#### To do:
Please quote all of the data below verbatim, leaving out the pictures.

#### Input:
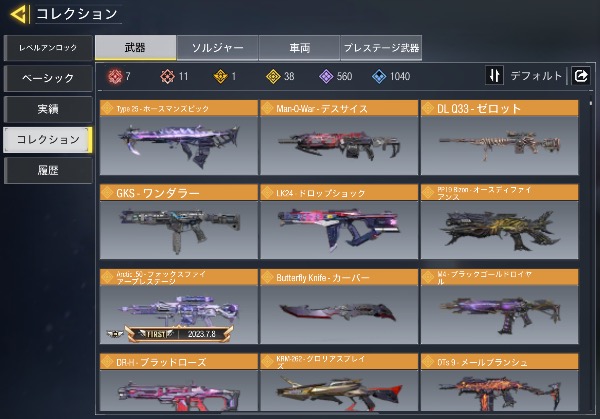Click the weapon list scrollbar
Screen dimensions: 600x419
click(590, 103)
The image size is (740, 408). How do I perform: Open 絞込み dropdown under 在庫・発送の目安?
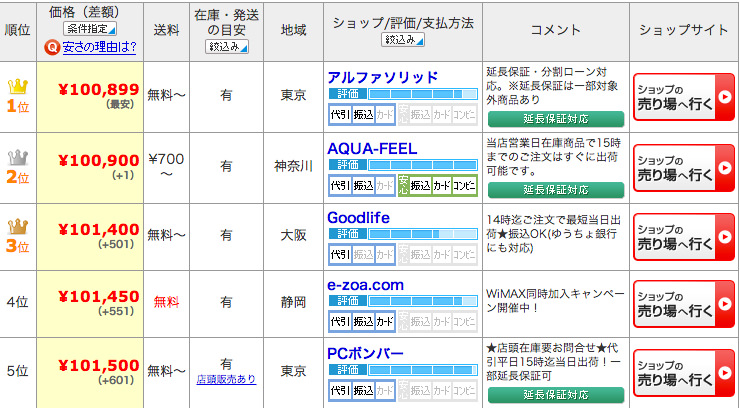point(227,47)
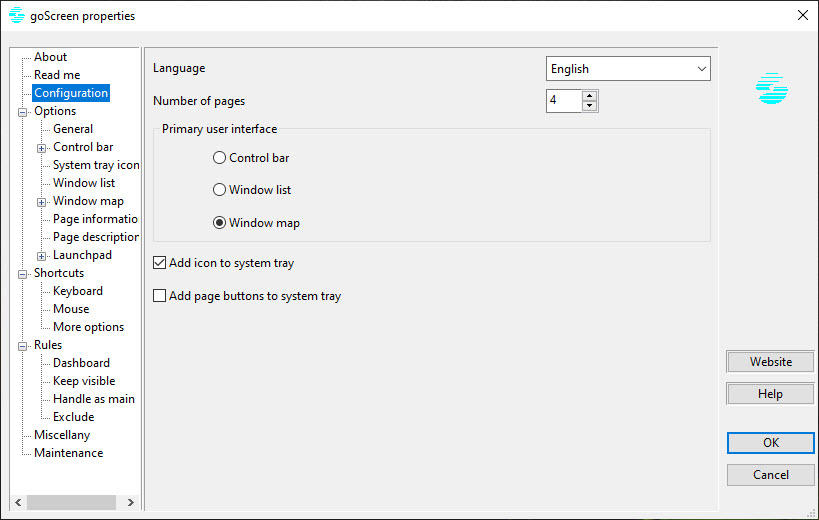The image size is (819, 520).
Task: Select the Keyboard shortcuts item
Action: [x=78, y=291]
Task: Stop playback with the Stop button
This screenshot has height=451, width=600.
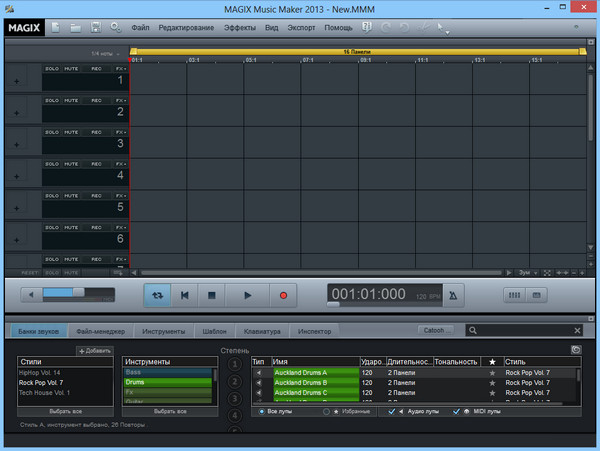Action: (x=212, y=295)
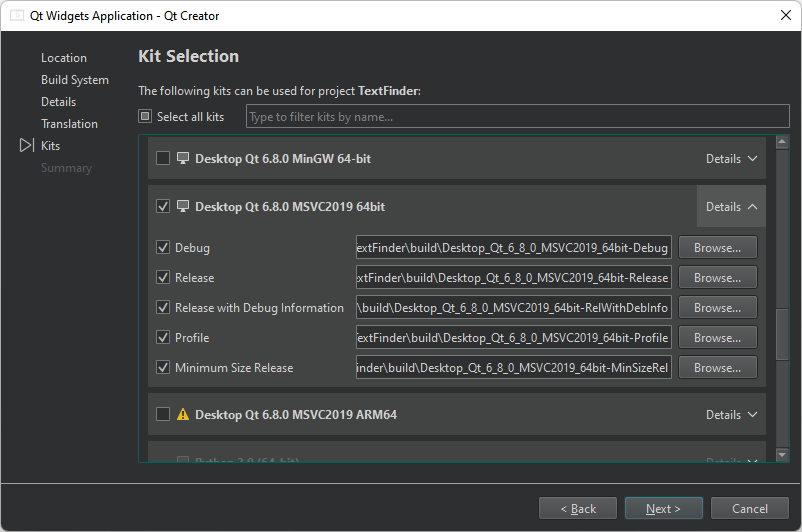Disable the Debug build configuration
Screen dimensions: 802x532
coord(163,248)
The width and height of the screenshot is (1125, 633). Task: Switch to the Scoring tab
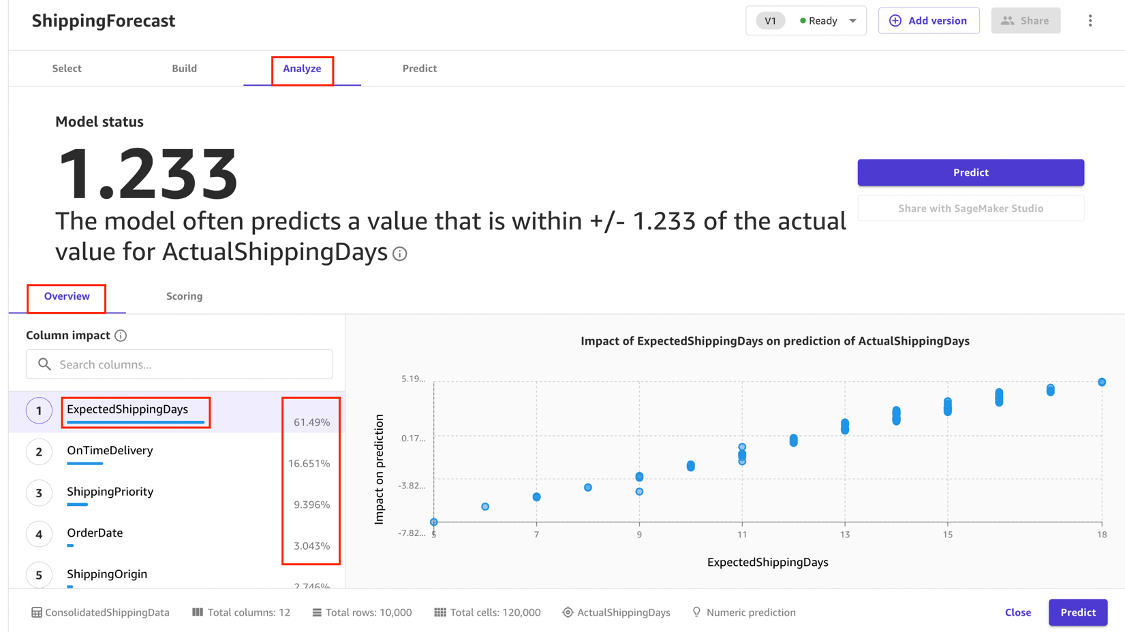pos(184,296)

#### The answer:
Click the weapon list scrollbar
Screen dimensions: 600x419
click(590, 103)
The image size is (740, 408). How do I perform: Open 絞込み dropdown under 在庫・発送の目安?
point(227,47)
The image size is (819, 520).
Task: Select the Keyboard shortcuts item
Action: [x=78, y=291]
Task: Stop playback with the Stop button
This screenshot has height=451, width=600.
Action: (x=212, y=295)
Disable the Debug build configuration
Screen dimensions: 802x532
coord(163,248)
The width and height of the screenshot is (1125, 633). Task: Switch to the Scoring tab
pos(184,296)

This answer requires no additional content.